▶ [WHAT THIS TASK INVOLVES]: From the line containing "Image resolution: width=1018" through the last line of the data, both ends included, write out every line exactly; omit the pictures.

(Collected data entries)
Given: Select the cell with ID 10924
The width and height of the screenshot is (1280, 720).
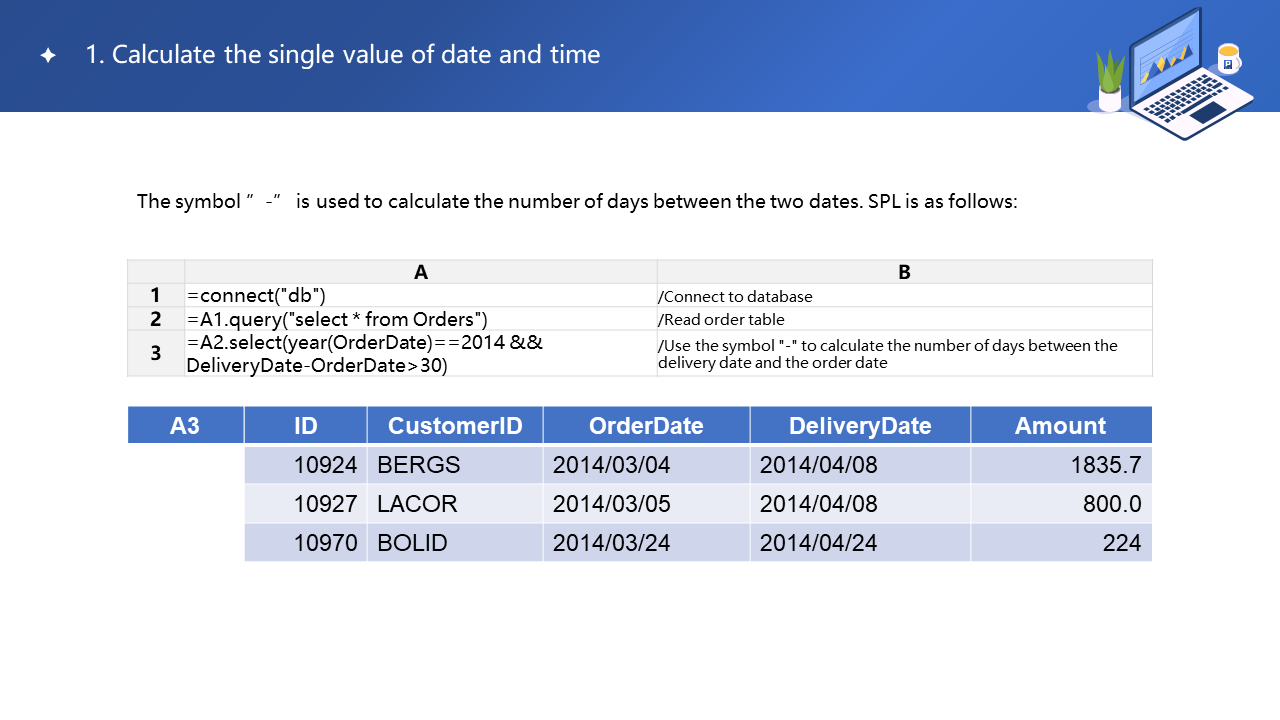Looking at the screenshot, I should click(x=306, y=465).
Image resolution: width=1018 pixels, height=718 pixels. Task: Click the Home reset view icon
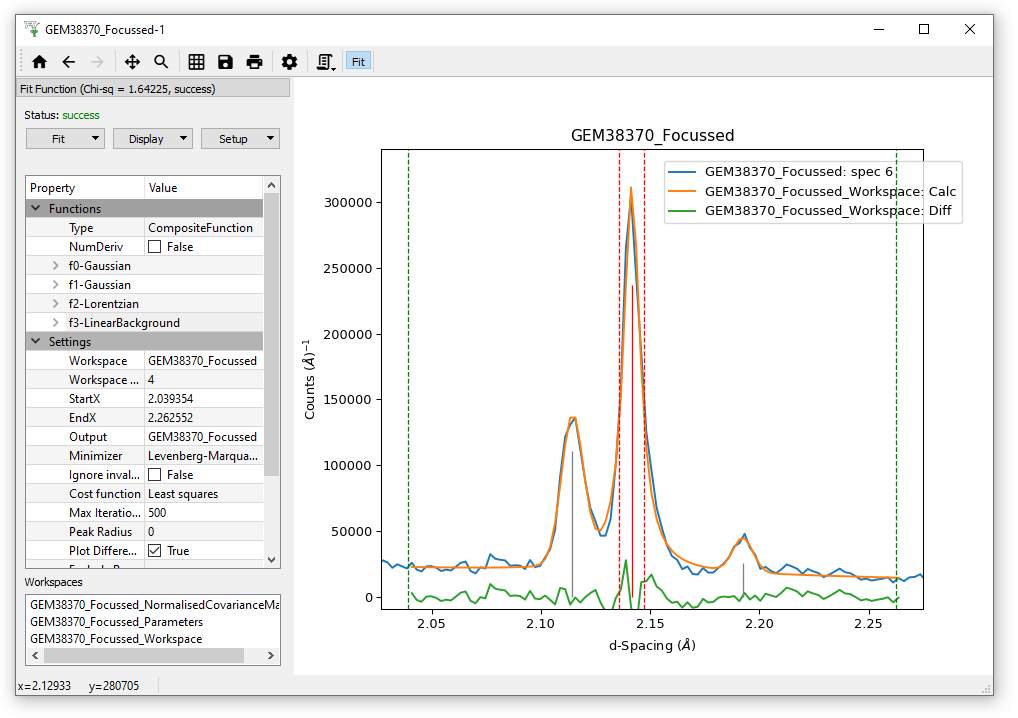point(40,62)
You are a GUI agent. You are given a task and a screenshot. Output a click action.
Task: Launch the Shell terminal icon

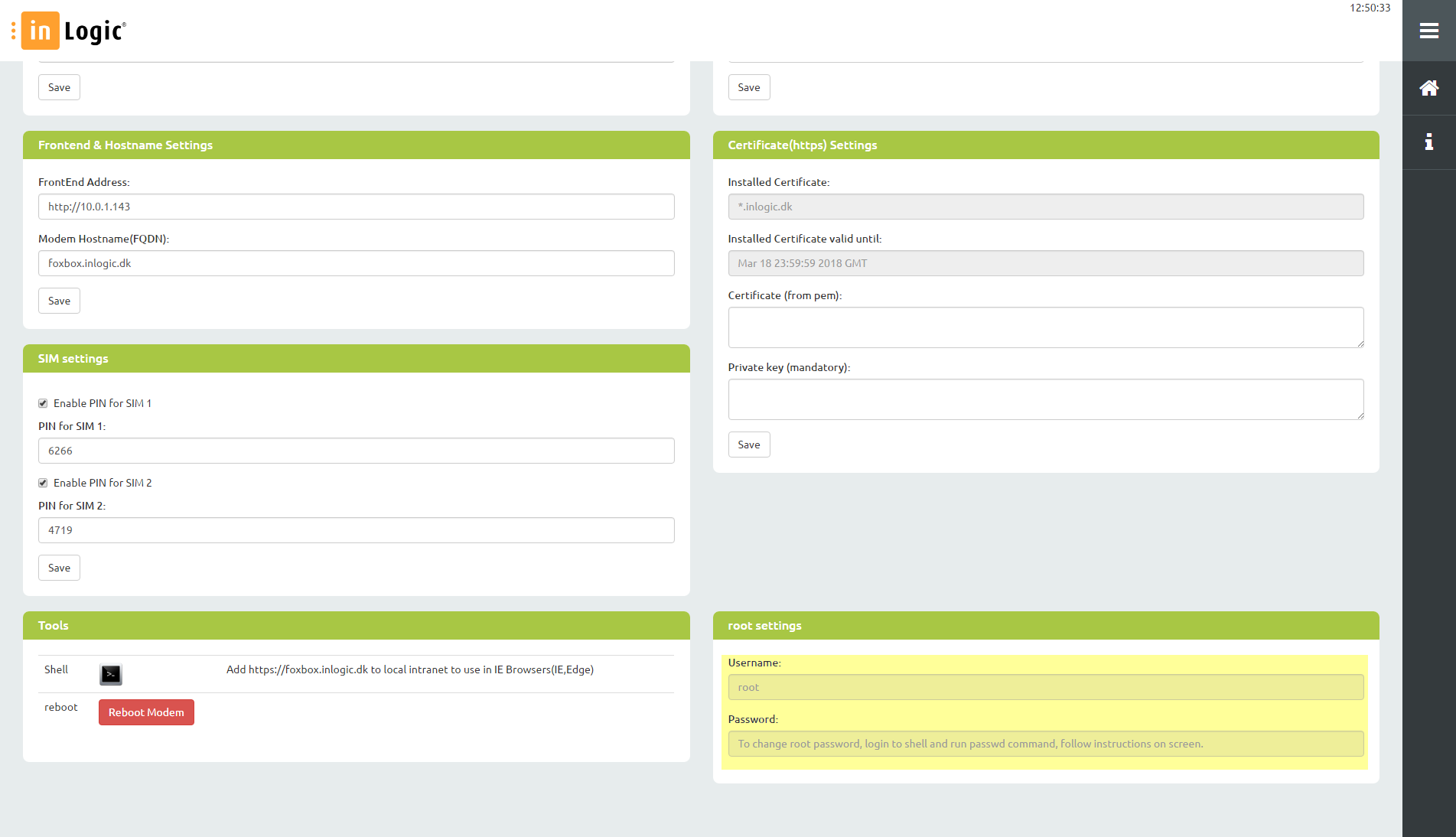click(x=111, y=674)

▶ [RESULT FOR THIS TASK]:
Image resolution: width=1018 pixels, height=718 pixels. Task: Click the Home reset view icon
point(40,62)
You are a GUI agent. You are given a task and a screenshot. Output a click action.
Task: Launch the Shell terminal icon

click(x=111, y=674)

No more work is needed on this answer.